Running into quality issues after OCR

Hi all,

I’ve gotten up and running with DEVONthink Pro on the Mac in recent weeks and overall things are working great. However, I’ve run into two issues that’s prompting an adjustment that now appears to be causing a new issue. Here is what’s happening:

I get PDFs to review and annotate (almost entirely I’m doing highlighting) from lots of different sources for my work. I started noticing two issues with a few of the PDFs that I’ve imported into DEVONthink on the Mac:

  1. On a few PDFs, the annotations would come through (i.e. highlights show up in all the right places) but the actual text that shows up in the annotation window (or if I attempt to copy/paste the text from the PDF) is gibberish characters – despite appearing correct on screen inside DEVONthink and the PDF file itself.

  2. In some of these cases, I’m also unable to edit the author and title fields under “properties” for the PDF document in DEVONthink.

I saw a reference to at least one of the issues above on the forum here and the advice was to re-do OCR (even though they were OCR’d previously by another source) inside of DEVONthink. So, I did this.
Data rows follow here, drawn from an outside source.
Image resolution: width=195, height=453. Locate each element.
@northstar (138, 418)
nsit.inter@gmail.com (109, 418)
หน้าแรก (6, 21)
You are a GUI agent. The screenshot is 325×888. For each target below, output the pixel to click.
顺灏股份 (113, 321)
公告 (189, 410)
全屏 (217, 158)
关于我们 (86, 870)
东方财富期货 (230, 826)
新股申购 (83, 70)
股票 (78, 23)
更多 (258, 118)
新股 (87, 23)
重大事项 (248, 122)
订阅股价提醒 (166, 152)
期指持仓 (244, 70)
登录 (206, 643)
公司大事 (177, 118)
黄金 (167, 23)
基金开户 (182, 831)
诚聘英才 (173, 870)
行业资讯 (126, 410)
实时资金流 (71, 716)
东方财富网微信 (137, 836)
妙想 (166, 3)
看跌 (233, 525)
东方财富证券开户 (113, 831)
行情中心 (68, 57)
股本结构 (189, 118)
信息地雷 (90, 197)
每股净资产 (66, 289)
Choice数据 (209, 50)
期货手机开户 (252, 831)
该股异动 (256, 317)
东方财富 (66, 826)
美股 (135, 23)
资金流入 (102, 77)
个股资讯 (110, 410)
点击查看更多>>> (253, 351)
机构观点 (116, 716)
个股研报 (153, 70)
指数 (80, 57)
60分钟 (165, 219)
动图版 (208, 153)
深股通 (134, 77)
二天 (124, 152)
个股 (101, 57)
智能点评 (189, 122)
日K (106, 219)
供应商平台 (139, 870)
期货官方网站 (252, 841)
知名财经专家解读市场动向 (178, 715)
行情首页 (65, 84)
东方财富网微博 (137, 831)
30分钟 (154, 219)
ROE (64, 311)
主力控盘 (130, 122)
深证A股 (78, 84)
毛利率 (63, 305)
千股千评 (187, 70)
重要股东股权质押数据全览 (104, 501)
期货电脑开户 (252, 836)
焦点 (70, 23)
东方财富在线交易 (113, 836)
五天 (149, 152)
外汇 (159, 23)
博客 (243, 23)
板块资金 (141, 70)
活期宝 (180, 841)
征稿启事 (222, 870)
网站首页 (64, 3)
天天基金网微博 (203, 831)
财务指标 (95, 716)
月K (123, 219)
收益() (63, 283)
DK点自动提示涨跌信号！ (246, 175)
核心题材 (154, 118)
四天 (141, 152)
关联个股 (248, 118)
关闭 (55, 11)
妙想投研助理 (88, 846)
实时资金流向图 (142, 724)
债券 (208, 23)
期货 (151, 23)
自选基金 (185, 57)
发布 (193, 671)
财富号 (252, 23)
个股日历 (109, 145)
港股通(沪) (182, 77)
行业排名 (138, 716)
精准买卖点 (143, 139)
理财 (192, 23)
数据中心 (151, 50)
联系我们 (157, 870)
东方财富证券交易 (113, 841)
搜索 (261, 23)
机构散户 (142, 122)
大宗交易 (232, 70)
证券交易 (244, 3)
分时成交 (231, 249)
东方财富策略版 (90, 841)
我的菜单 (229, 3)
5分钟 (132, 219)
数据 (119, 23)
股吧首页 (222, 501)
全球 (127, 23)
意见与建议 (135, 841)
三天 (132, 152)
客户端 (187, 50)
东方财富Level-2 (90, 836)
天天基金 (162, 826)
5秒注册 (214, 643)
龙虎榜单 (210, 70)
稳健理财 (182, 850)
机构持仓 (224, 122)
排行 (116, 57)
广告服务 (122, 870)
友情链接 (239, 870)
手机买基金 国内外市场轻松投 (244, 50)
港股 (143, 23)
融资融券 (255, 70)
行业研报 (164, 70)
Great news – in all cases, it resolves both problems above.

Bad news – in all cases, it appears to create a new problem.

The newly OCR’d PDF text now appears slightly fuzzy (i.e. the quality is noticeably reduced on the text). Wouldn’t be a huge issue if I was just using for archive reasons, but between the amount of reading I do on iPad and 40+ year old eyes, it’s a noticeable problem. =)

I have 300 dpi selected in my settings for OCR and have attempted OCR with both compression enabled and not enabled. Both appear equally fuzzy after the DEVONthink OCR (see attached examples attached). File size of the original PDF is 2.3 MB and the newly OCR’d with compression is 162.4 MB and the one without compression is 108 MB (also odd that the uncompressed version is smaller).

Guessing I’m missing something obvious since I don’t see any references here to anybody else having quality issues after OCRing inside DEVONthink. Suggestions on what to try?

Related issue – assuming we get the fuzzy issue addressed, is there a way to do this without massively increasing file sizes?

The tough variable here is that I get PDFs from all different sources that I don’t have control over. Almost always these are computer generated (i.e. not scanned) but the software that did the original OCR/creation could be anything since I work with lots of different stakeholders.

Thank you in advance for any insight!

Dave

Wasn’t able to attach the other two example above, so here’s after with no compression…

And after with compression…

FWIW I’ve noticed the same. I’m assuming it’s something to do with downsampling.

Same - it’s a real pain. I really hope Apple fixes this. :persevere:

Welcome @Dave614

The issue with the garbled text is a problem with certain fonts and Apple’s PDFKit framework.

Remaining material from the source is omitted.